▶ _THE TASK_: Copy out the rows below verbatim, beginning with the line containing "Task: Open the 分析 (Analysis) menu tab" and continuing through the final row, with both of those lines included.

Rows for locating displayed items
========================

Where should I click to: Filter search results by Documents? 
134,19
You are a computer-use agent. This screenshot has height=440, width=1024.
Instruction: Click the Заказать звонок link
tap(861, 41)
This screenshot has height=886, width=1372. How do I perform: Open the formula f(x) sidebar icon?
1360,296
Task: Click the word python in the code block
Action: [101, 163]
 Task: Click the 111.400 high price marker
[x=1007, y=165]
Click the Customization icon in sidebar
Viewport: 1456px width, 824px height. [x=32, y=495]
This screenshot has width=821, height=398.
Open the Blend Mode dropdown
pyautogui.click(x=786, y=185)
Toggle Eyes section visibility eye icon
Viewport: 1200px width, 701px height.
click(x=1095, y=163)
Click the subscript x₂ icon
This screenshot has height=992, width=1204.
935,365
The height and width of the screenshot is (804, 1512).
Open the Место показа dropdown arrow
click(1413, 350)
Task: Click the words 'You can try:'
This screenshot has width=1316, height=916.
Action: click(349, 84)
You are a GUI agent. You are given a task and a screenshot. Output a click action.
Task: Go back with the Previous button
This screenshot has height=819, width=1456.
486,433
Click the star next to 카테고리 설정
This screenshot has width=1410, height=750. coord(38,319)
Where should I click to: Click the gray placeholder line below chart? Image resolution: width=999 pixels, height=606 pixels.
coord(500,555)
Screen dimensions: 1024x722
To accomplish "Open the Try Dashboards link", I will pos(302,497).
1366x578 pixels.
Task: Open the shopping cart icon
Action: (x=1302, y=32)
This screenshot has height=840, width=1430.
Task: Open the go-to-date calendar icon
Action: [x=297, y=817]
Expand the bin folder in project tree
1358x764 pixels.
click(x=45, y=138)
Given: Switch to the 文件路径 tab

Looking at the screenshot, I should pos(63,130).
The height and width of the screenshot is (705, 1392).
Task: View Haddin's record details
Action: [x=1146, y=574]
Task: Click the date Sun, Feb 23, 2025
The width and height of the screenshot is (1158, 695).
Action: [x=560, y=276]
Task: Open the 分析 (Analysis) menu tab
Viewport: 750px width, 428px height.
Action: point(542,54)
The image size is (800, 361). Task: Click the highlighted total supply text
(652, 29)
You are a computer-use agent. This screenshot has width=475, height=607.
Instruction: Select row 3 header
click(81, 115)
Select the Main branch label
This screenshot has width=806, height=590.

========================

▶ _EXERCISE SOLUTION_:
Task: Open the 分析 (Analysis) menu tab
Viewport: 750px width, 428px height.
Action: point(542,54)
The image size is (800, 361). Task: Click the highlighted total supply text
(652, 29)
You are a computer-use agent. This screenshot has width=475, height=607.
Instruction: Select row 3 header
click(81, 115)
Select the Main branch label
This screenshot has width=806, height=590.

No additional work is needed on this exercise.